Merry’s mother settled strained eyes on Merry’s troubled face and said starkly, ‘What do you think it was like for me to see my birth mother lavishing all the love and care she had denied me on my daughter instead?’

Merry breathed in deep and slow, struggling to put her thoughts in order. In reality she was still too upset about Roula’s allegations to fully concentrate her brain on what the two women were telling her. Sybil was her grandmother, not her aunt and Merry had never been told that Natalie was an adopted child. She abhorred the fact that she had not been given the full truth about her background sooner.
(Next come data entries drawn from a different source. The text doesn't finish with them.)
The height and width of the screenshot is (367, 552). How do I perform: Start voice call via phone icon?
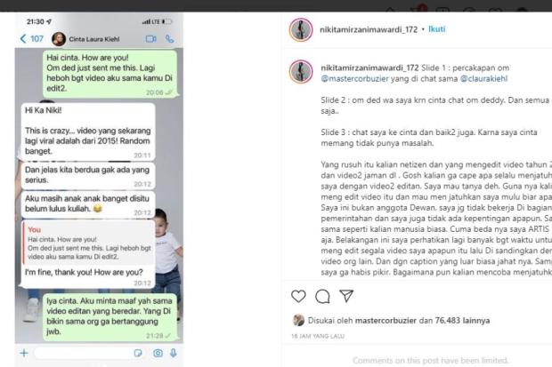point(170,39)
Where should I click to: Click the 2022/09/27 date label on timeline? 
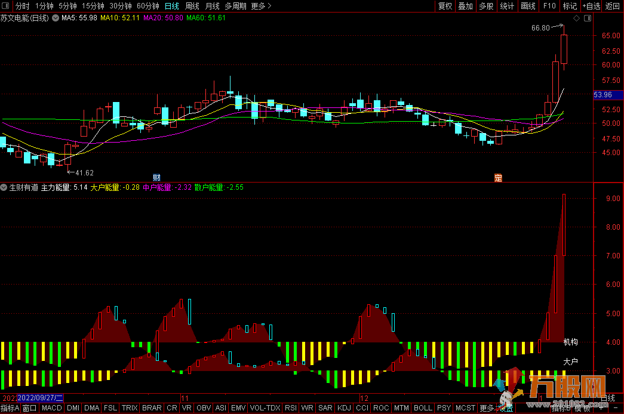(x=41, y=397)
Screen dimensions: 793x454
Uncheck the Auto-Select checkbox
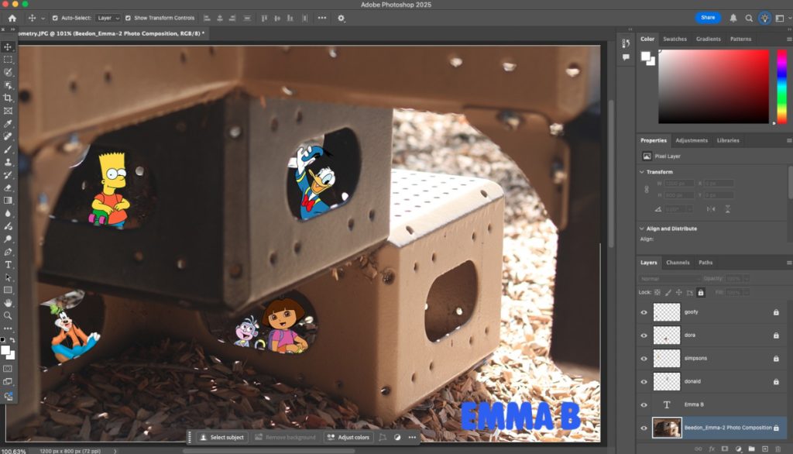(55, 18)
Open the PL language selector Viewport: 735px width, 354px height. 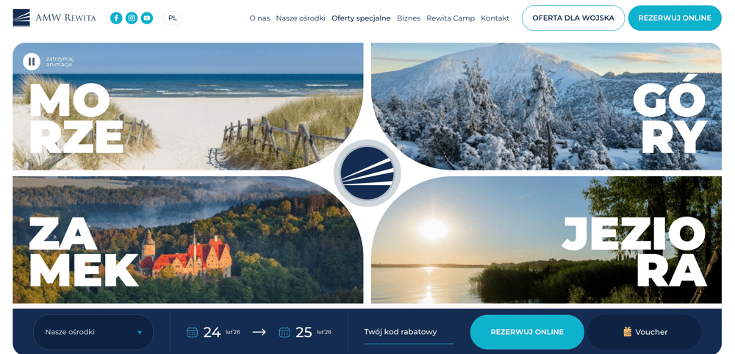point(173,18)
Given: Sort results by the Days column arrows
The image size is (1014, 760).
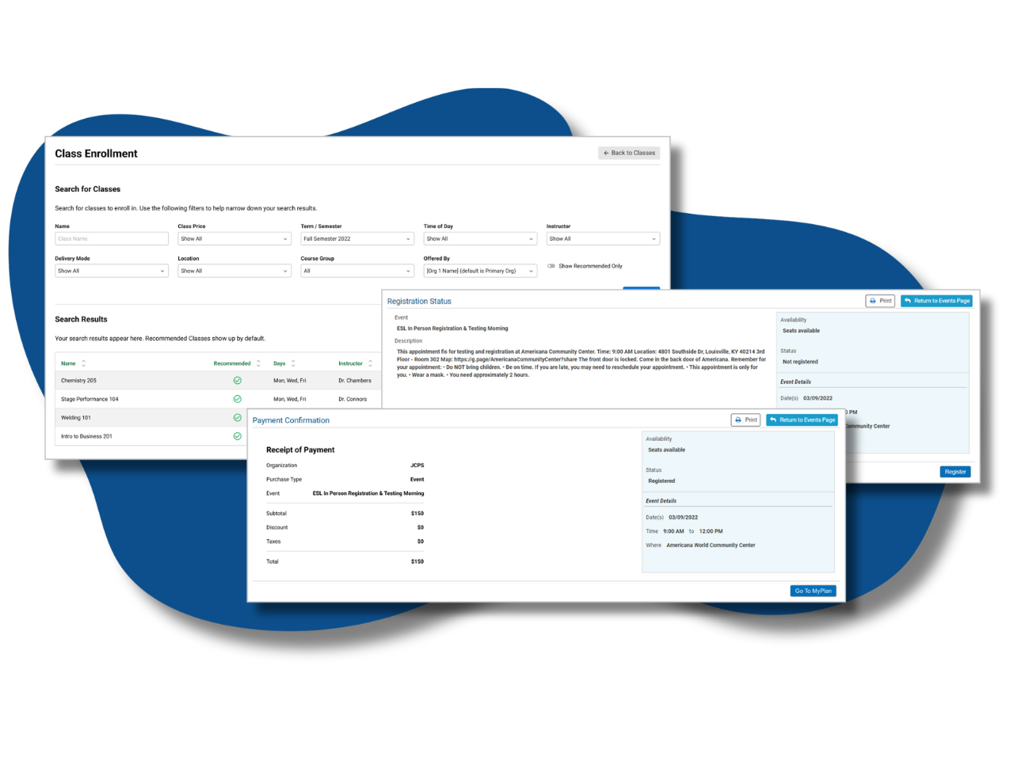Looking at the screenshot, I should (292, 363).
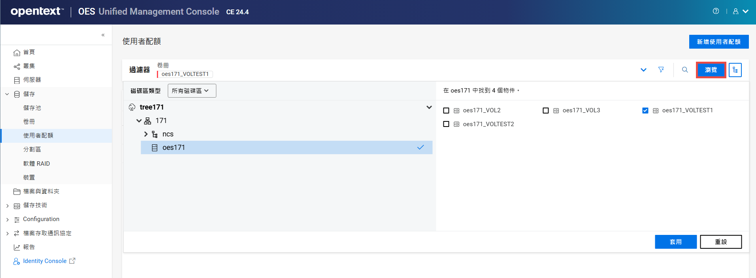This screenshot has height=278, width=756.
Task: Collapse the sidebar with double-chevron icon
Action: pos(103,35)
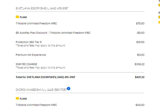Click the blue question mark help icon

(x=68, y=89)
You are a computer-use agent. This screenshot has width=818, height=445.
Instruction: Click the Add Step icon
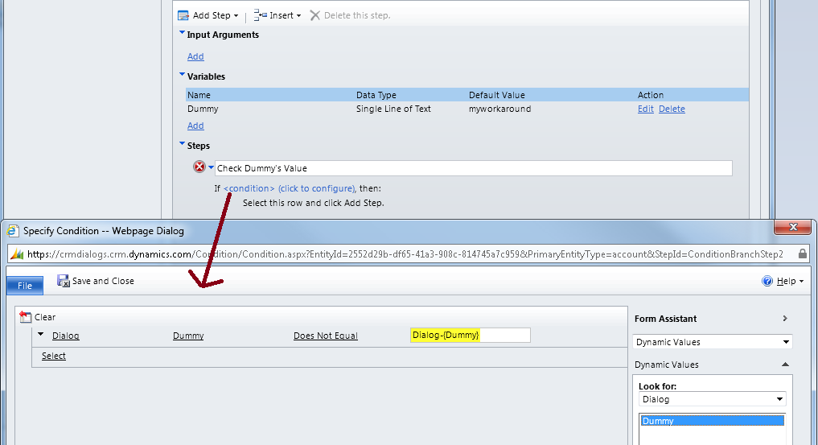coord(183,15)
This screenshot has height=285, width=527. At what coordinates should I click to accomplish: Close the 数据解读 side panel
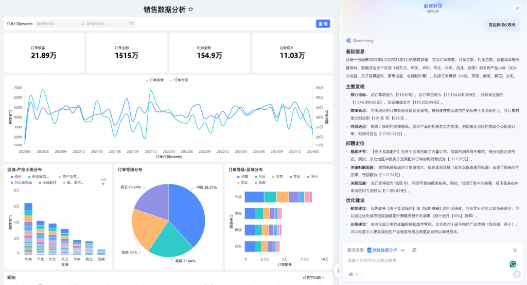[x=517, y=8]
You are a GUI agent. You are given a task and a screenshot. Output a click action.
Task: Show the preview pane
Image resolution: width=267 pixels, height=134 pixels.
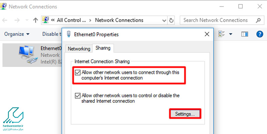click(x=245, y=34)
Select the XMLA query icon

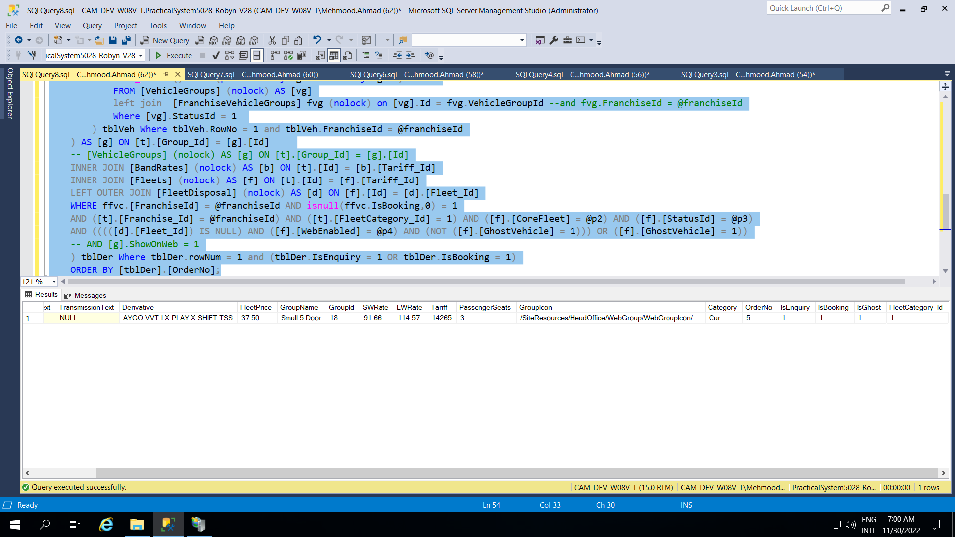241,40

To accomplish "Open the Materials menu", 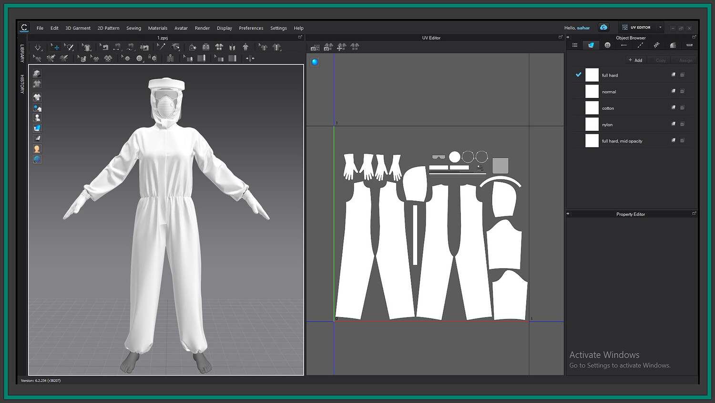I will [x=157, y=28].
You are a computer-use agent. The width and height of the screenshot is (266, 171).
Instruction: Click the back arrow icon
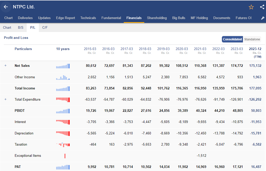coord(6,7)
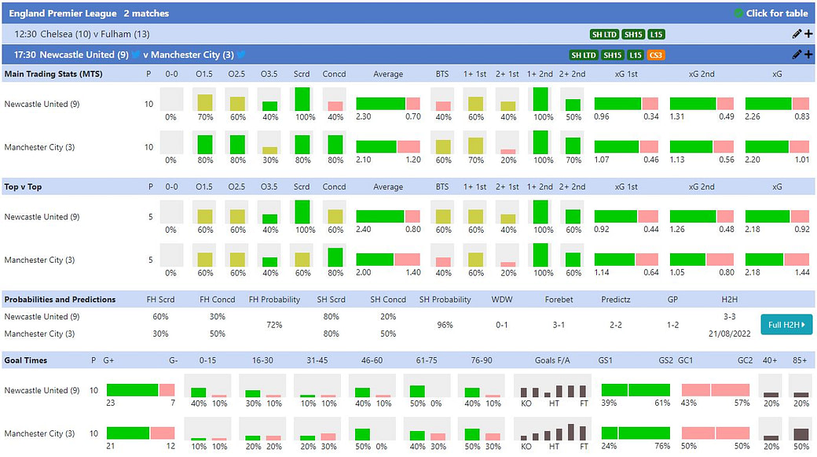817x457 pixels.
Task: Click the pencil edit icon on Chelsea match
Action: tap(797, 34)
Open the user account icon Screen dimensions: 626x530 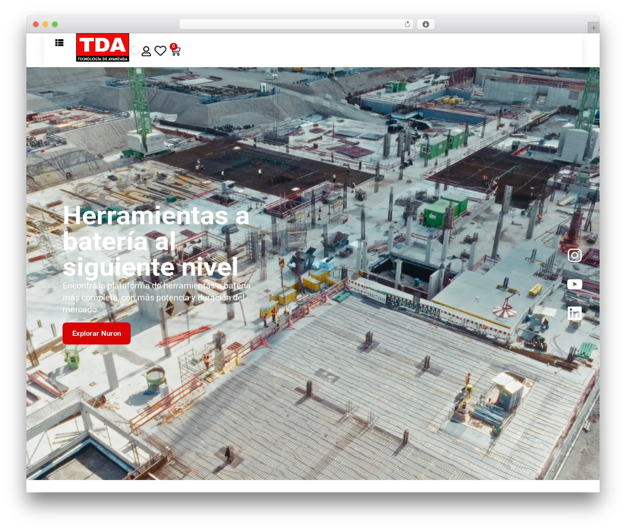(146, 51)
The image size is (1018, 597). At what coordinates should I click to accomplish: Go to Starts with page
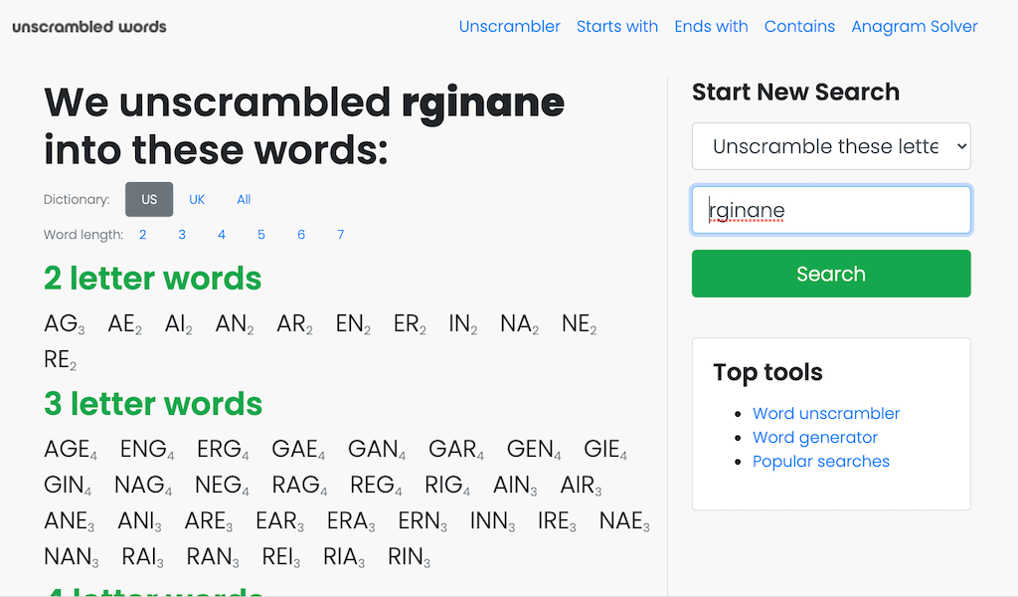pyautogui.click(x=616, y=27)

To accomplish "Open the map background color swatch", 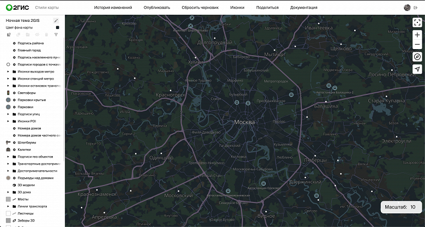I will [57, 27].
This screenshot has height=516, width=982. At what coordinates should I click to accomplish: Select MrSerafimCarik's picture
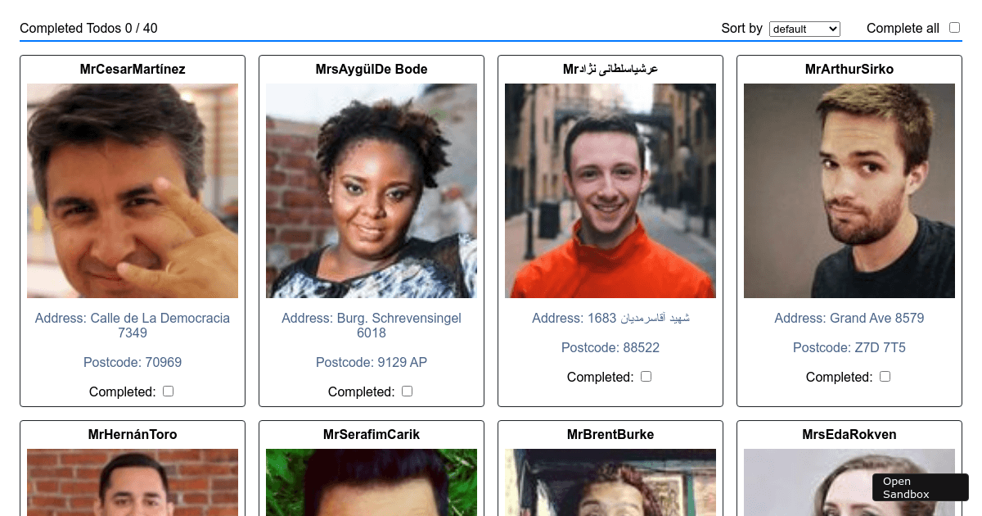point(372,482)

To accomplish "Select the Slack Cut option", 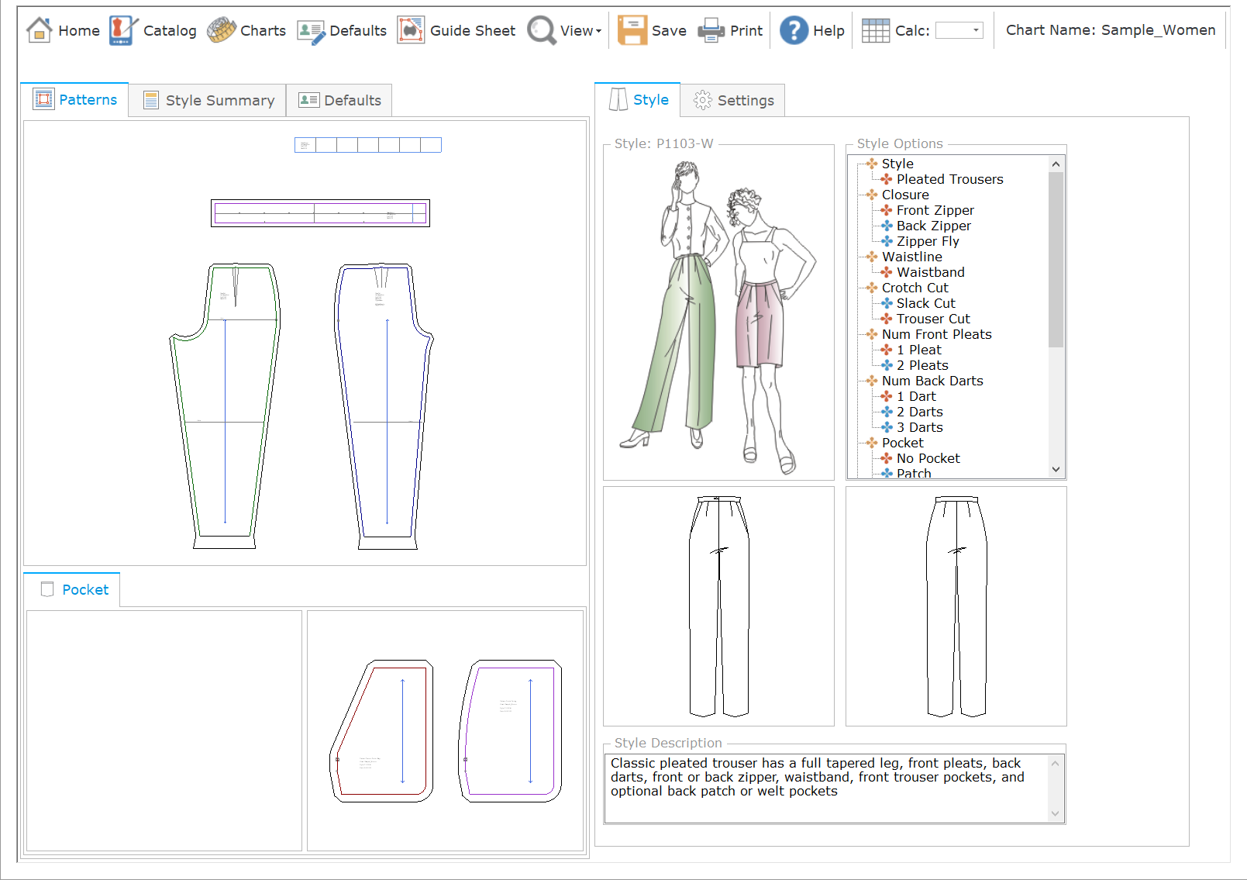I will (925, 303).
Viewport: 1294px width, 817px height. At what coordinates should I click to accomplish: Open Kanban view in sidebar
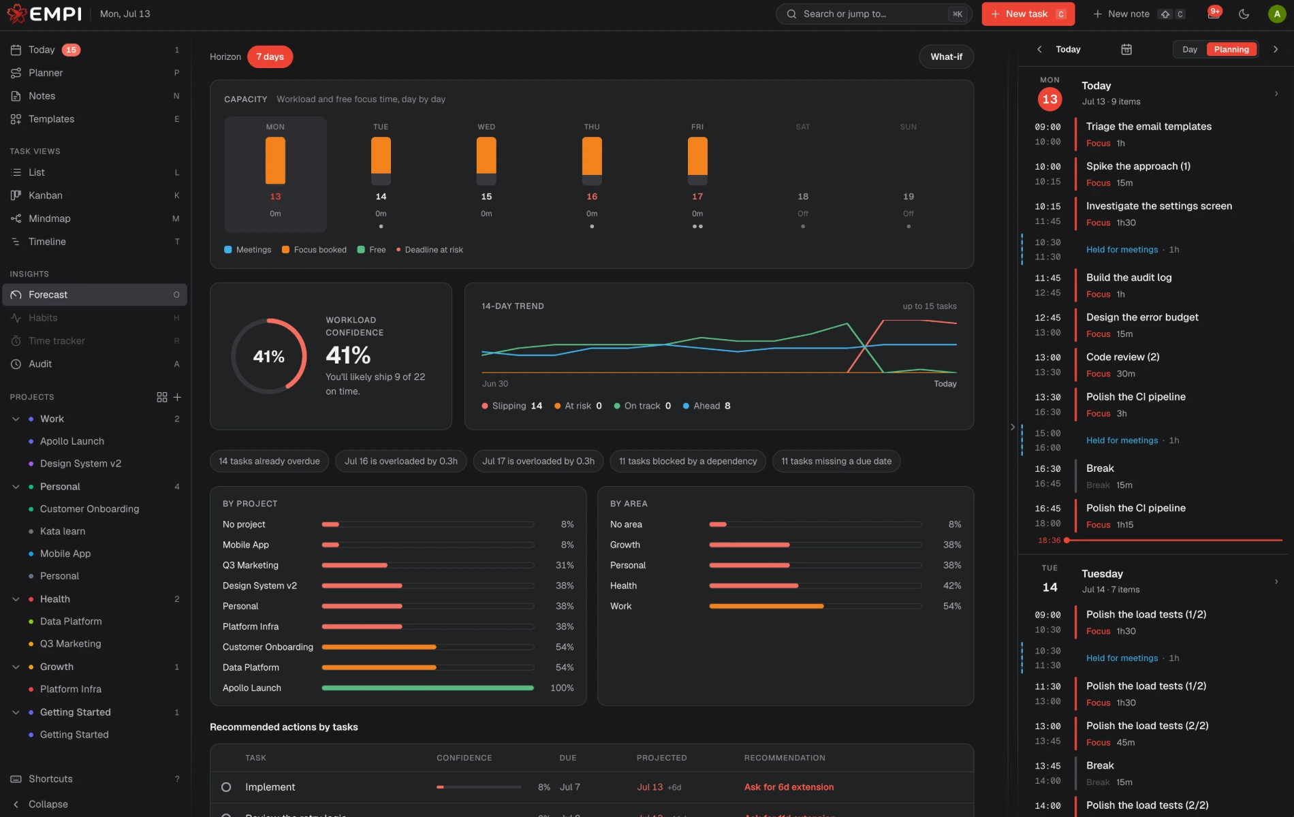95,195
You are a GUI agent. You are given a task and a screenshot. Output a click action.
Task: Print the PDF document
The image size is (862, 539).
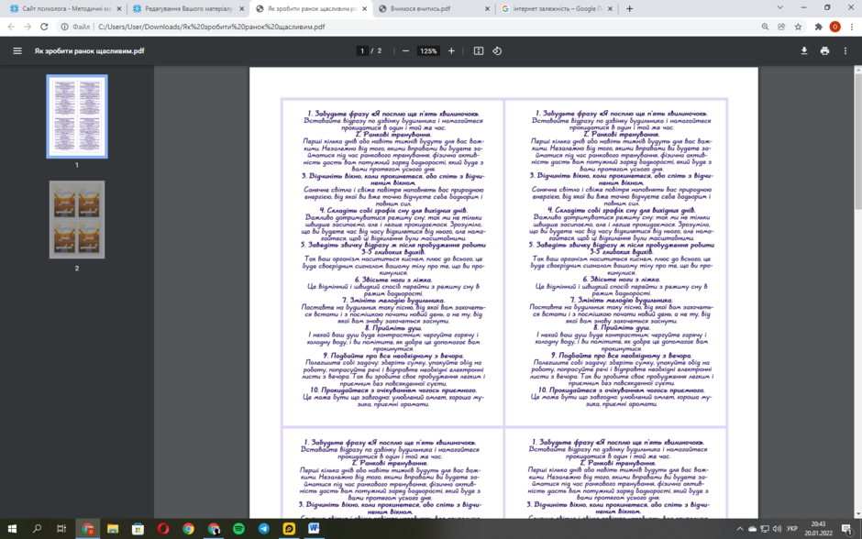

‘The way Sybil treated you, the fuss she made of you, made me resent you,’ Merry’s mother confessed guiltily. ‘It wrecked our relationship. She came between us.’

‘That was never my intention,’ Sybil declared loftily.

‘But that’s how it was…’ Natalie complained stonily.

Merry lowered her head, recognising that she saw points on both sides of the argument. Sybil had only been fifteen when she gave Natalie up to her parents for adoption and she had been barred from admitting that she was Natalie’s birth mum. Merry refused to condemn Sybil for that choice but she also saw how devastating that pretence and the lies must’ve been for her own mother and how finding out that truth years afterwards had distressed her.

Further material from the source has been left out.